Twenty-four hours before the cops start to cut them loose, the Westborough 8 are in their Cambridge bunker, going through one final serious meeting. Two National Lawyers Guild attorneys brief the brigade on what to expect, though they can't be sure of everything. The worst possible punishment for misdemeanor trespassing is a year in prison, they say, though that's highly unlikely. Chances are the students will be released on their own recognizance some hours after their anticipated arrest and made to return for arraignment the next morning.
When the lawyers finish speaking, there's a still silence in the air that returns every few minutes for the following hour or so. It's all suddenly real — the chains, the threat of incarceration, the diaper decision.
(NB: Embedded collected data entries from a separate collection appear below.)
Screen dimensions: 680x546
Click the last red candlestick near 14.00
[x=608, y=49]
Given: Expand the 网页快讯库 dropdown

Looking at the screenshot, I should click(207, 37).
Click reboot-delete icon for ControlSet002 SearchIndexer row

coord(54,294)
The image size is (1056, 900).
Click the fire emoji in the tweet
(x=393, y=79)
Lisa Purdy, a junior at Brandeis and the most timid of the bunch, is visibly nervous. But Trolio, the resident funnyman, lightens the mood with a joke about possibly peeing himself during the protest. Bolstering the group's spirit, Riester announces that he heard from Storm Chaser, who, as planned, is heading up a separate offensive elsewhere. As they head off to eat a last meal and sleep, spirits are higher than ever.
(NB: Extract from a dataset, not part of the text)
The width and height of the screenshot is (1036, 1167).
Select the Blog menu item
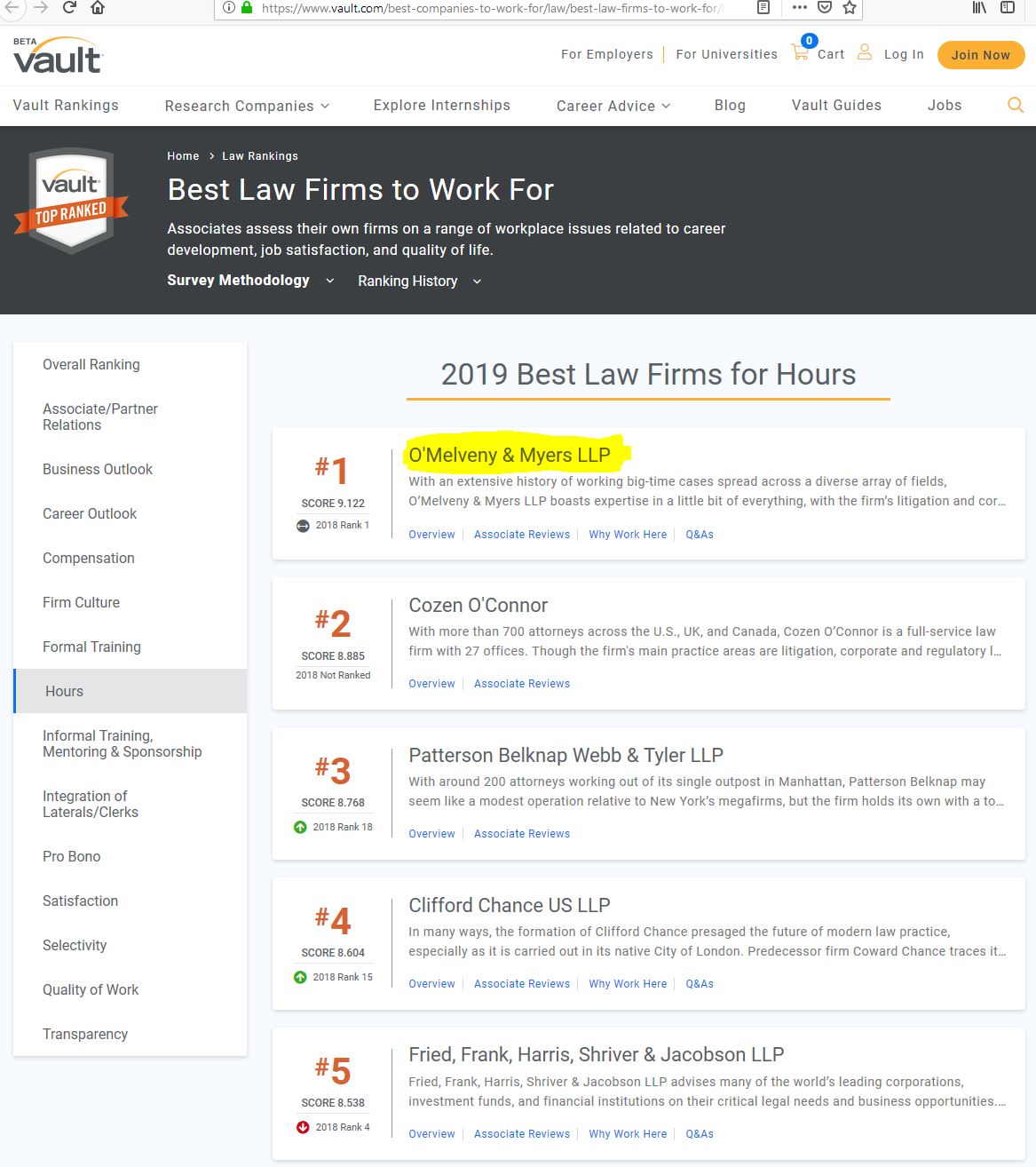(730, 105)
SAW EIGHT MONDAY, JANUARY 7, 2013 — 4:30 PM
Riester shuts his eyes tightly as a paramedic saws above his waistline, where authorities jammed a rubber mat between the lock and his shirt. After about 10 minutes of alternating between the power blade and the hydraulic jaws, he's amputated from the group. Comically, as soon as the cops finish sawing off his self-inflicted shackles, they quickly cuff him, and he's led outside at around 4:45 pm. The cop and the EMT removal crew attempt to do the same for Emily Edgerly, a Tufts sophomore and environmentalist who was next to Riester. But the group's preparations have paid off: she's strapped too tightly, and the prospect of cutting them all out seems like it could take hours.
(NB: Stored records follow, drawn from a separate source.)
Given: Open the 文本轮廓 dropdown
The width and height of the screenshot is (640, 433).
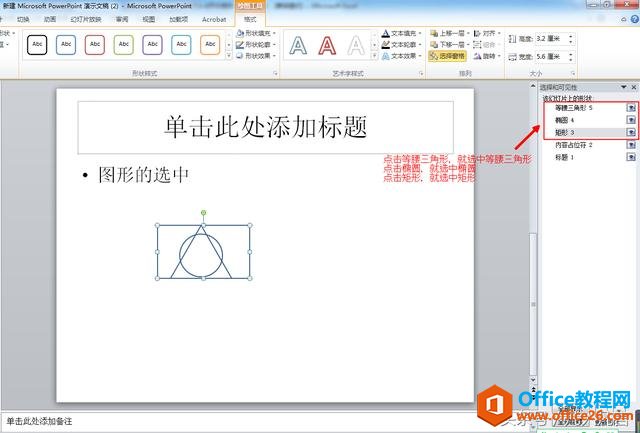Looking at the screenshot, I should pyautogui.click(x=405, y=44).
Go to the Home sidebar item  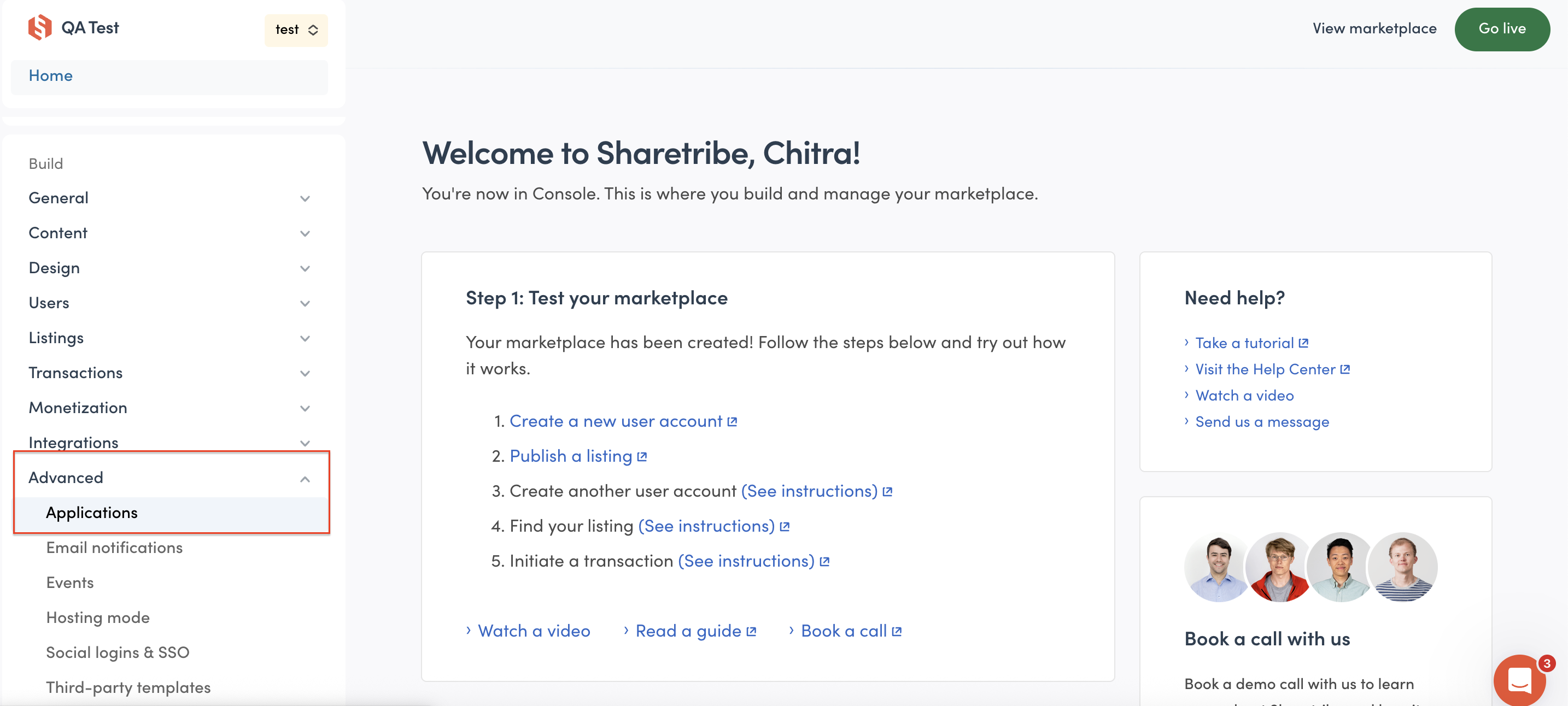pyautogui.click(x=50, y=76)
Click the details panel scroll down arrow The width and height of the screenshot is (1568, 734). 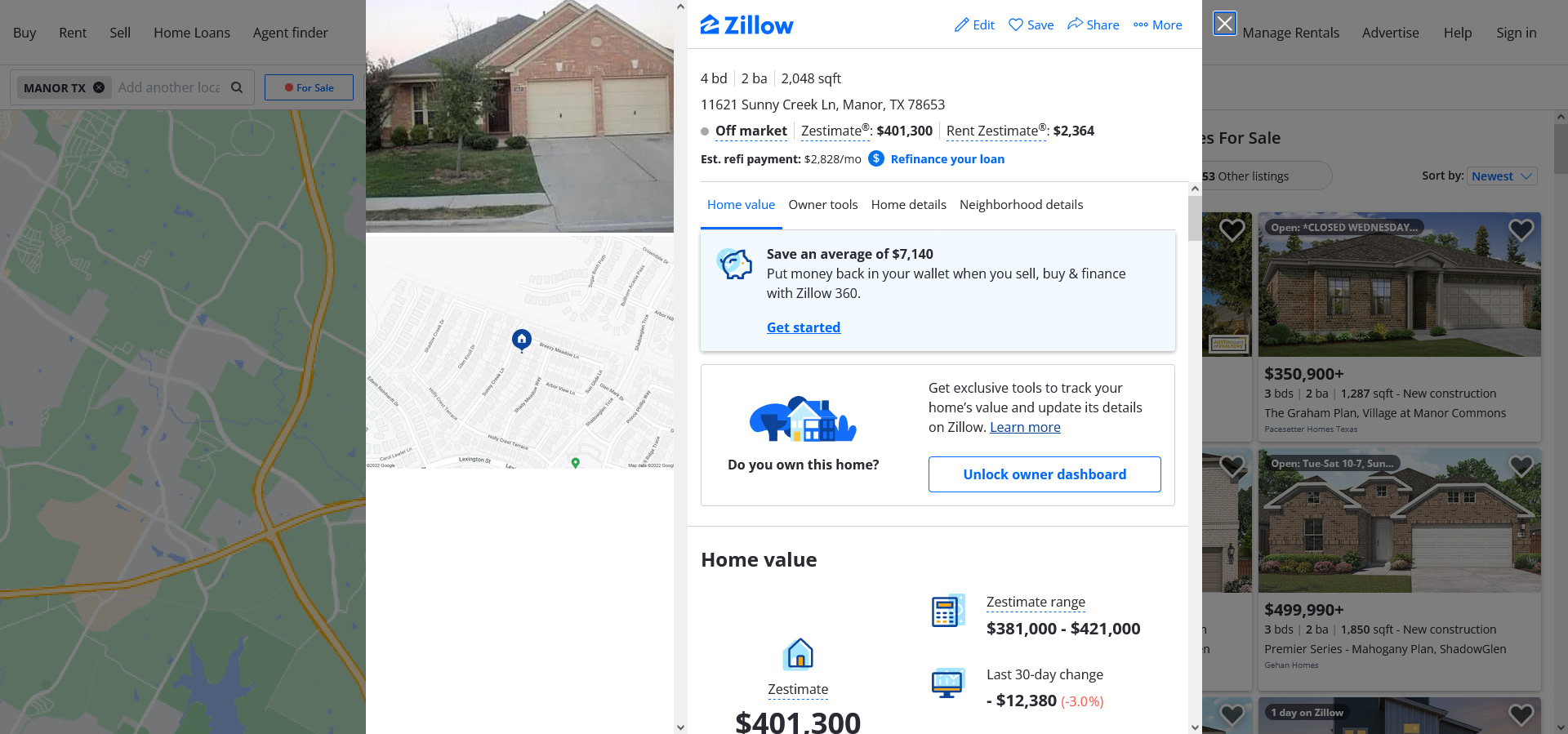coord(1195,727)
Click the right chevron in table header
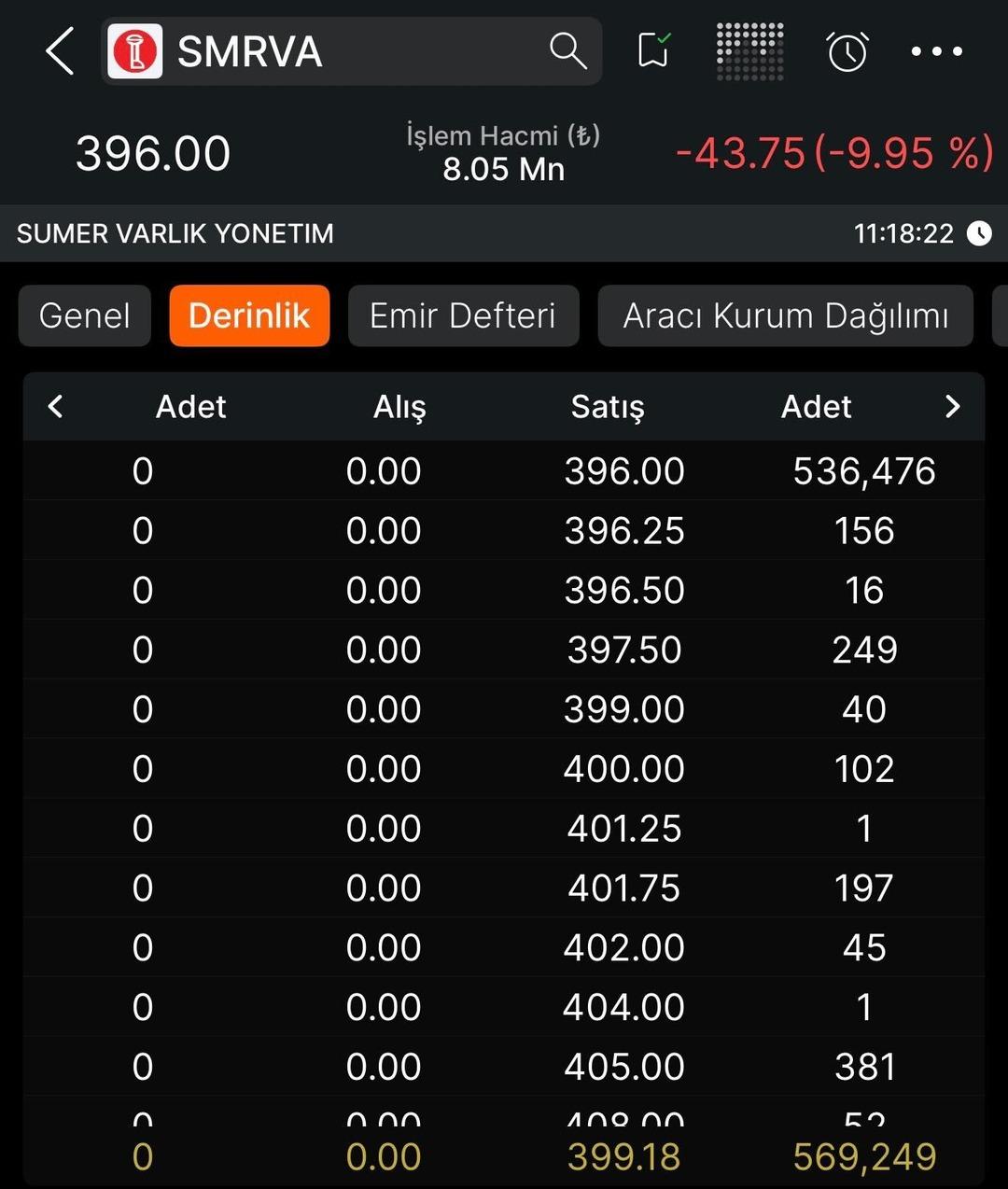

After a quiet huddle out of police earshot, the remaining seven agree to let the cops walk them out. They've made their point; by now, thousands in the outside world — including world-renowned climate-change crusader and 350.org founder Bill McKibben — are tweeting in solidarity with the Westborough 8. Still joined at the hip, the protesters twist and flop into the elevator like an overused Slinky, then spiral out the building entrance, speak briefly with reporters, and waddle into the police wagon with the help of aggravated officers. Powell explains why they're in Westborough, despite that office not being directly involved in Keystone XL. Before the doors slam shut, Welton leaves some quotable departing words: "TransCanada has locked us into the climate crisis."
With Riester already there and being questioned, the remaining seven members of the Westborough 8 arrived at the town police station at 5:15 pm, still bound together, after an intimate ride in the back of the transport vehicle. No one peed themselves; but with permission, Edgerly — conveniently stuck at one end of the chain — was allowed to use a toilet at the precinct as the others looked away. A little after 6 pm, Riester called for the keys, and a half hour later, everyone was unchained. The police were happy to get home for dinner, and the gang was stoked to make the evening news and clock headlines in the Boston Globe and elsewhere. They were all released by 9:30 pm.